Transcript

Dieter Helm
My name is Dieter Helm. I am Professor of Energy Policy at the University of Oxford, and I'm also a Fellow in Economics at New College.
Peak oil's become one of those slogans covering a multitude of sins, and there are a variety of different hypotheses competing for space around this term. First of all there are people who believe that the Earth's resources are in some physical sense limited. Then there are those people who think that whether they're limited or not, the resources that we need now, particularly oil, and to a lesser extent gas, are controlled by a small number of countries who can exert political pressure and will indeed throttle the consuming countries. Then there are people who believe that it's inevitable that the demand for these fuels will carry on going up, so whatever the supply, demand will outstrip supply and therefore the price will go up, and these are the price peak oilers.

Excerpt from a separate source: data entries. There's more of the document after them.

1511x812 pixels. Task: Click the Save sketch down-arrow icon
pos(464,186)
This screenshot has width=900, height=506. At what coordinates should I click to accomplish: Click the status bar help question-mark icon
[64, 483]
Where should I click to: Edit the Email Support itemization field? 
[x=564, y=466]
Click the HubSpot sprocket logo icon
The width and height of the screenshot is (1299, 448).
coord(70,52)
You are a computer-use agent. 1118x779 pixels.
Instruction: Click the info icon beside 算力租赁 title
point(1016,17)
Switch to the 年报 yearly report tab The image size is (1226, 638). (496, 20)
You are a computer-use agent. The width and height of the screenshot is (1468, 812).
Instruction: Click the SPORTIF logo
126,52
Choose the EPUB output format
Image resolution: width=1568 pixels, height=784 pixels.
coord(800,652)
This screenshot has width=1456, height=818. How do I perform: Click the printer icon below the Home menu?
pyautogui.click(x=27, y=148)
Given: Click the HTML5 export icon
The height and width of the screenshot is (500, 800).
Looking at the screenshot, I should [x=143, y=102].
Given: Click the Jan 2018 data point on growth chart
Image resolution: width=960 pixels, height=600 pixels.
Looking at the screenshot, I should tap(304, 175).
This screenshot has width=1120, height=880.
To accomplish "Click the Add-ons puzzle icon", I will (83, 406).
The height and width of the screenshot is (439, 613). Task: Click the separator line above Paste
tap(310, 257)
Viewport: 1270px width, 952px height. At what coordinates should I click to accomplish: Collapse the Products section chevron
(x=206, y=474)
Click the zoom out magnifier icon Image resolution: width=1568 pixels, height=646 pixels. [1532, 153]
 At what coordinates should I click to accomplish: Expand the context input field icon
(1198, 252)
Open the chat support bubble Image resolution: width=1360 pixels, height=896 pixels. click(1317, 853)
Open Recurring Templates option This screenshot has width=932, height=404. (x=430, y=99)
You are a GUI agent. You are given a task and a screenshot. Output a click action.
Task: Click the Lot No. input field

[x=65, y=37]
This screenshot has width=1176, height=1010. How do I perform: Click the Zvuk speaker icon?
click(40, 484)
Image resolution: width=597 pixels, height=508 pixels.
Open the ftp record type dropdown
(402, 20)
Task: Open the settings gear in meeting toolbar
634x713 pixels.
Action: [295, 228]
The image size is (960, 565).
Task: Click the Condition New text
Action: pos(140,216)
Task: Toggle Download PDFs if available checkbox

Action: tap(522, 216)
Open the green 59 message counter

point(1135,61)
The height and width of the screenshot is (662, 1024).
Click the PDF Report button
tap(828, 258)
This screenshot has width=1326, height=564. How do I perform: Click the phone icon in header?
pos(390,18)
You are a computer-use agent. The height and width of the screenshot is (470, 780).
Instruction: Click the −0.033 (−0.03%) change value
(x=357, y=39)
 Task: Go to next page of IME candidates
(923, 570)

If we unpack the various components of peak oil claims, the starting point is that there's somehow some sort of physical limitation. Now in some pure theoretical sense it's got to be roughly right that there is some physical limit, but that's not really an interesting question from an energy perspective, unless that physical limit is somehow imminent, and about to bear down upon us, and mean that supply can't keep up with demand.
Now a moments reflection of the nature of the Earth's crust will tell you that it's absolutely riddled with carbon. Past photosynthesis in geological history has taken a great deal of carbon out of the atmosphere and deposited it in our rock structures. A little bit of it has percolated up from those deposits laid down in estuaries and ancient seas, and so on, has percolated up to find holes, gaps in the rocks, and that's what we call oil and natural gas, in a conventional sense. And so far all our technologies have enabled us to do is drill holes into those reservoirs and take out, in the case of oil, less than 50% before we have abandoned deposits; that's all we've achieved
The unconventional resources, the stuff that's riddled throughout those rocks which haven't found those nice, neat reservoir deposits, we've hardly scratched the surface of that. So it's not right to say, from a physical point of view, within any reasonable and relevant time period, that we have limited resources. What we have is limited technologies to get those resources, and then the question is are we on the brink of, and will we in the future, get the technology to access more of those resources? And the answer to that question is yes, and particularly if the price is high enough. So as the price of oil goes up people explore all sorts of other alternatives and they push the technological boundaries.
So, first of all, can we get more out existing wells? Yes, that's about pressure, and one of the ironies of climate change is that if we were to use sequestrated carbon, and inject it into some of those holes, we might get even more carbon fuels out as a result. So, there's an enormous amount that we could get out of existing resources, which just isn't economic at the moment.
But then there are the shales. And the shale gas revolution, shale oil following on, has been one of the great events in the last several decades in the fossil fuel industries. This is big stuff, and it's big stuff not because of some scientific change, not because the resources have changed, they're physically just what they were, but simply because higher oil prices have pushed through these new technologies.
If for a moment you were to suspend belief in peak oil, and take seriously the claim that the Earth's crust is riddled with fossil fuels, and that technological breakthroughs are making those fossil fuels more and more accessible. You would then have to entertain the possibility that the price of oil and gas is not going to go north, but could possibly go south. In other words, contrary to many of the wilder claims, we're not on the verge of a doubling of the oil price. Alright it might happen temporarily if we have an explosion in Iran or whatever, but a fundamental shift upwards in the oil price, and the gas price. We may be in a world in which they're going to be low, and even possibly very low. Now, from a climate change point of view, this is potentially very bad news.